Residents injured by a gang in Mombasa County on August 5, 2019 are taken to Yeshua Clinic in Bamburi. PHOTO | FILE | NATION MEDIA GROUP

What you need to know:

  • When the government does more and talks less, public confidence in our institutions grows and the goodwill to love our country is automatically gained.

Two related events took place in Mombasa this past week.

One is the daylong stand-off between members of a notorious criminal gang and the Kenyan security forces in Bamburi, Kisauni constituency.

The other is the ransacking of the palatial home of Ali Punjani, a Kenyan of Pakistani origin, allegedly involved in the transnational drug trafficking business.

It is not the first time members of these criminal gangs were slashing Mombasa residents like grass, neither was it the first time the Kenya Police were rushing to the scene of a crime to say those sweet things Kenyans would love to hear whenever they’ve been caught flat-footed.

When you take up a machete and stand on a public road, extorting innocent passers-by for money you did not work for, it should be clear that you are flirting with death because the Kenya Police is not your deskmate who begs you to stop whatever you are doing every time you open your locker to begin disturbing the peace.

RESPONSE TIME

The moment you begin slitting people's throats with military-grade knives for refusing to give you their mobile phones, you should be aware that you have already parted ways with your innocence, and there's no reason why the Kenya police shouldn't step in to remind you where the prisons kitchen is for you to go chop weevils there.

In any normal society where the government is awake and crime is afraid, those dragon-eyed boys running amok in Mombasa would never have touched even a strand of hair on anyone’s head before getting a dose of their own medicine.

Just last week, a lone gunman opened fire in a busy street in Dayton Ohio and it took American police officers a mere 30 seconds between the terrorist’s first shot and the police knocking him out.

Thirty seconds is precisely the time it takes for a mosquito to buzz in your ear before you land a reactionary slap.

It will take you 30 seconds to push a bolus of ugali down your slippery throat before your Adam’s apple salutes the new arrival.

VIGILANCE

If you’re suffering an irritating bout of hiccups, you need a 30-second waiting period before you can be certain it has stopped.

Thirty seconds is shorter than a bald man’s hair.

When you hear people say that they are afraid of the government, it is because the government’s arm is supposed to be longer than a boring history lecture and keener than a freshly sharpened knife.

The intelligence services in this country are supposed to be more vigilant than a cat timing cream.

You shouldn’t be able to push drugs from your kitchen to your bedroom without the cockroaches inside your house pinging a signal to Vigilance House and have the forces knocking on your door.

When the government does more and talks less, public confidence in our institutions grows and the goodwill to love our country is automatically gained.

MODELING

Those boys started terrorising Mombasa residents when Thika superhighway was still a road and Uhuru Kenyatta was still in the opposition.

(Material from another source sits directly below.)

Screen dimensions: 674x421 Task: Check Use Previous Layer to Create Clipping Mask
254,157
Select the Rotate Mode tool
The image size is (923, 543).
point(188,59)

What it takes other countries to finish in 30 seconds, the Kenya police has been marking time with. It is no wonder no country in the world can beat us in a marathon.

When you respond to criminal violence with the humility of a pie, there is only one person believing in your capacity and it isn't the overconfident young man taking selfies with a shining machete waiting to shed blood right under your nose.

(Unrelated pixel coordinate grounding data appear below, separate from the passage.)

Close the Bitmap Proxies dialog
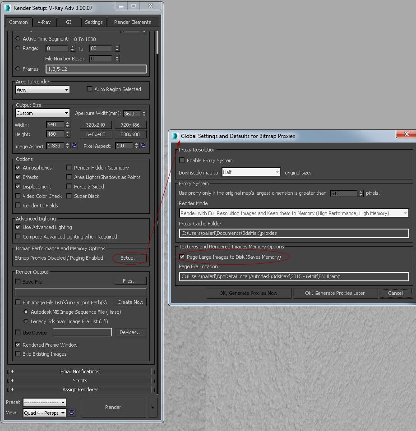Image resolution: width=416 pixels, height=431 pixels. [x=406, y=134]
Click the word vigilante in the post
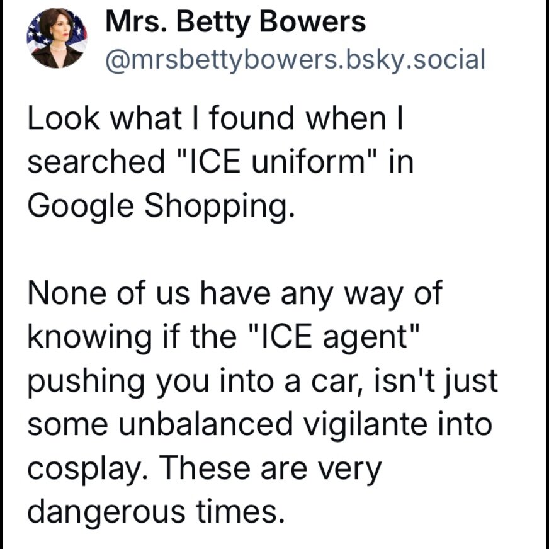Screen dimensions: 549x549 click(365, 425)
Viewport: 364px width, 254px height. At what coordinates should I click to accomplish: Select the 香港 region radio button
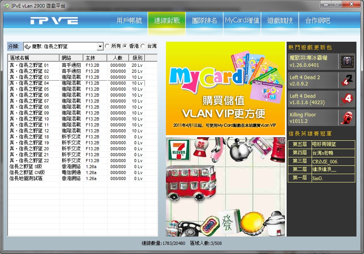[125, 46]
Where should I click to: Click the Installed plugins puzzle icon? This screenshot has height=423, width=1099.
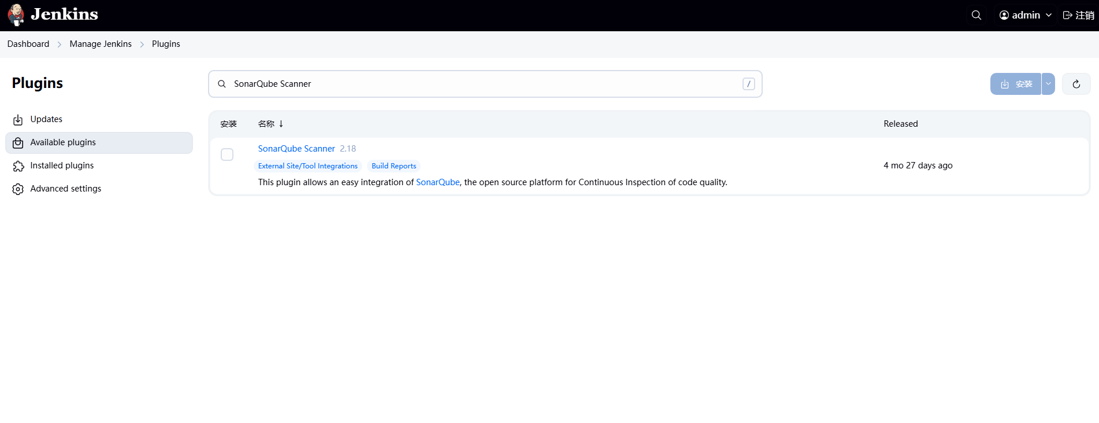(x=18, y=166)
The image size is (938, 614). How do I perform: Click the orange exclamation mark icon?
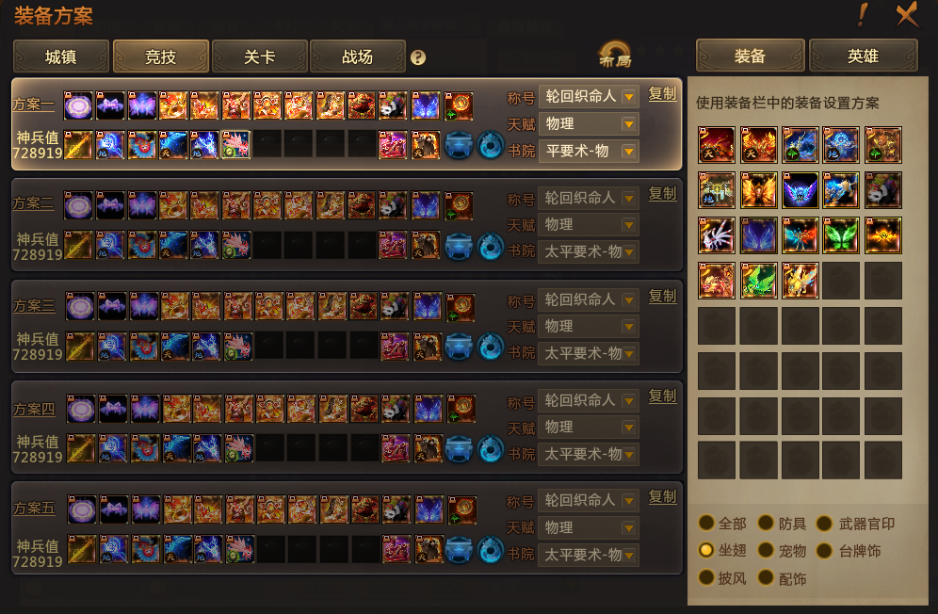pyautogui.click(x=862, y=15)
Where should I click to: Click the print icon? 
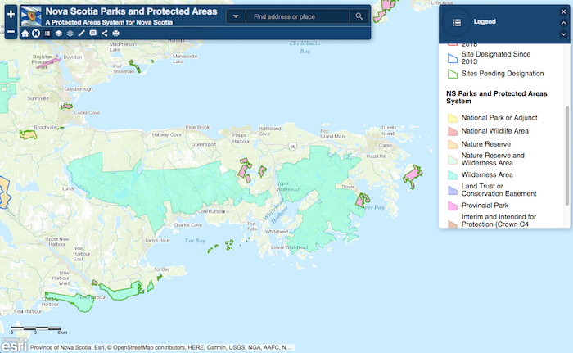point(116,34)
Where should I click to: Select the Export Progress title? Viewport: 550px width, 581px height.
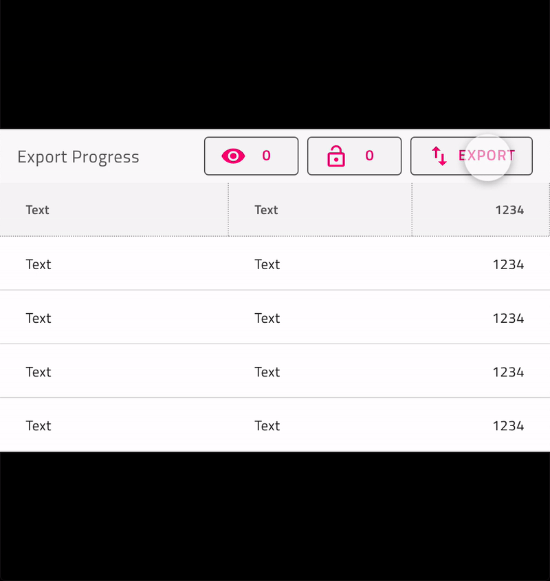[x=78, y=157]
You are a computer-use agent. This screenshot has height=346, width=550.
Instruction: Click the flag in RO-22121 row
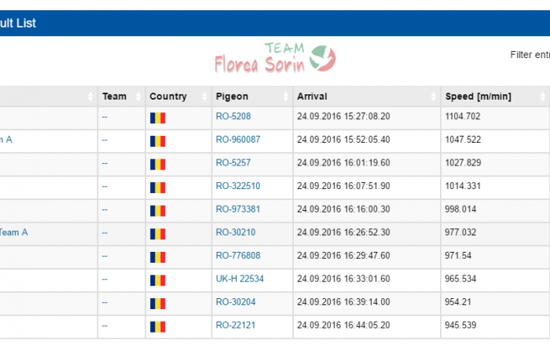tap(157, 327)
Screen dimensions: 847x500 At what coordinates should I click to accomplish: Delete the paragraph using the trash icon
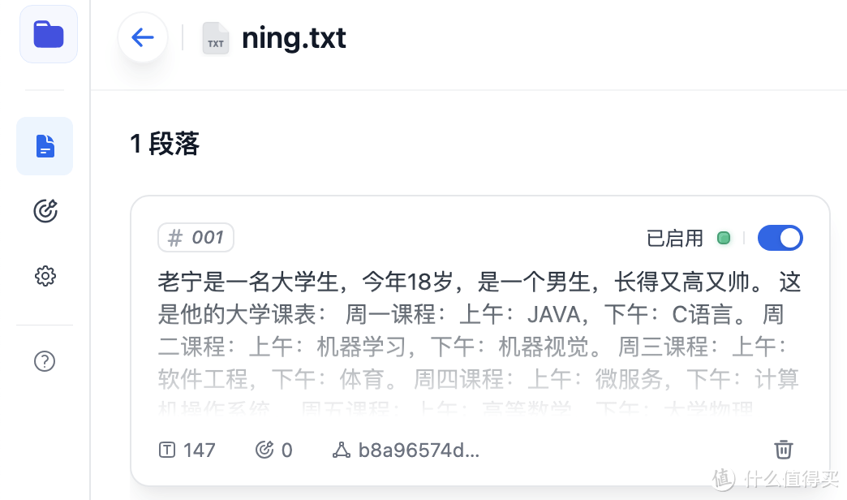(x=783, y=449)
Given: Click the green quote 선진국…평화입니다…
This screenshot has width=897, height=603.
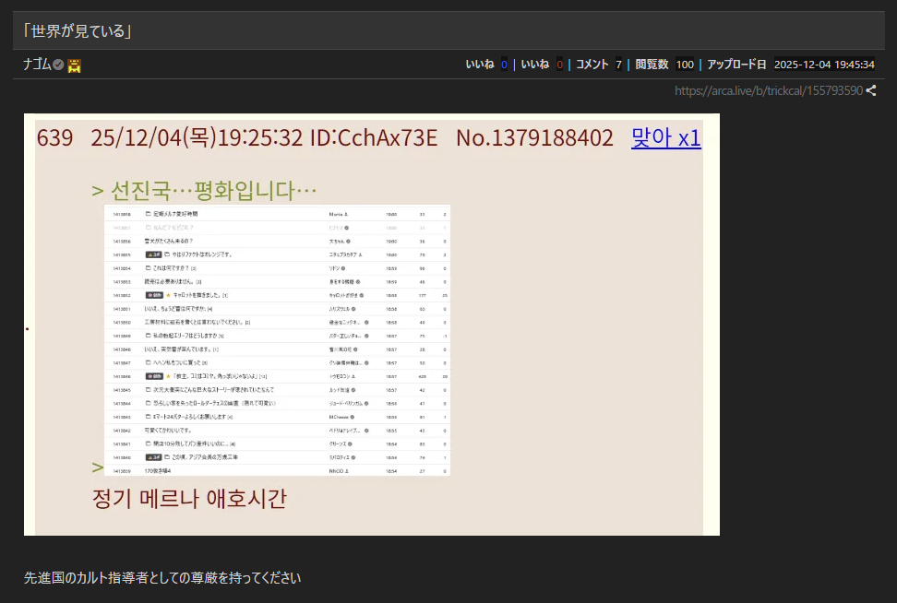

The fact that our children aren't asking us the tough questions doesn't mean they aren't watching these things.

When you let people commit crime and shove it in our faces, you give the scary impression that crime does pay and, before you know it, our children will begin scoffing at those lofty virtues we teach them in religious school.

There is no use changing the education curriculum if we are going to keep letting crooks be the face of personal achievement while honest Kenyans remain the poster image of historical injustice and systemic oppression.

IMPUNITY

If children the age of a housefly can terrorise an entire county without anyone going to greet them, then the writing on the wall is clearly marked that impunity is the name and hide-and-seek is the game.

The Kenya police needed not wait for Mombasa residents to jam their radio frequency with distress calls for them to activate their springs and run after those mongrels.

If you're going to wait for Kenyans to be senselessly butchered before cracking down on runaway crime, then we might as well change the law and place the police under the Department of Fire Fighting.

Kenyans appreciate the noble role the police play in the maintenance of law and order.

However, there is a need for the police to ask for help whenever they’re overwhelmed, because, as it is now, there are higher chances of Mike Sonko deleting his WhatsApp chats than the Kenya police finishing the Mombasa deadly gangs.